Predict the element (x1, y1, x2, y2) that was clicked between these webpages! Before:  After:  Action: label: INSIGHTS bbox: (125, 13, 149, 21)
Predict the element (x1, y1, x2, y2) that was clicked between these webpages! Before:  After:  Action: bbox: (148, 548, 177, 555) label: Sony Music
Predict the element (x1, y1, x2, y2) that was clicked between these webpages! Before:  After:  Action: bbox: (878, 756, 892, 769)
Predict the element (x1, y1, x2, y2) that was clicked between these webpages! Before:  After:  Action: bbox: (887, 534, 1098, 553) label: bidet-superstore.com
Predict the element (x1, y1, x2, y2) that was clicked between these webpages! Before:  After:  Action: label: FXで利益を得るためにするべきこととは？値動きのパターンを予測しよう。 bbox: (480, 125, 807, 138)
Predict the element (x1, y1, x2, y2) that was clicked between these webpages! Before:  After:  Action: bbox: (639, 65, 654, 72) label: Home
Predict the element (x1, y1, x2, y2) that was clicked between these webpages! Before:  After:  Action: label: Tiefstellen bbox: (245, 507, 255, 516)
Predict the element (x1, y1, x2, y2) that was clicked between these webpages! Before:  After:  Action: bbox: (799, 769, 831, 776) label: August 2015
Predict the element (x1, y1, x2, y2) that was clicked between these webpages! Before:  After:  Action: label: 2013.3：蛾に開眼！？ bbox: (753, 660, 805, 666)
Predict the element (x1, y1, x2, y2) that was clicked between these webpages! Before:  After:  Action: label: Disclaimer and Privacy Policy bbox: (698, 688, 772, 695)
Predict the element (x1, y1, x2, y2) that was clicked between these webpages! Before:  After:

☆ ☆ ☆

Rewrite the entries, starting with the one that contains "507, 255, 516)" and continuing through the last entry, with "webpages" changed to "web pages" and nothing else altered.

- [Written solution]:
Predict the element (x1, y1, x2, y2) that was clicked between these web pages! Before:  After:  Action: label: Tiefstellen bbox: (245, 507, 255, 516)
Predict the element (x1, y1, x2, y2) that was clicked between these web pages! Before:  After:  Action: bbox: (799, 769, 831, 776) label: August 2015
Predict the element (x1, y1, x2, y2) that was clicked between these web pages! Before:  After:  Action: label: 2013.3：蛾に開眼！？ bbox: (753, 660, 805, 666)
Predict the element (x1, y1, x2, y2) that was clicked between these web pages! Before:  After:  Action: label: Disclaimer and Privacy Policy bbox: (698, 688, 772, 695)
Predict the element (x1, y1, x2, y2) that was clicked between these web pages! Before:  After:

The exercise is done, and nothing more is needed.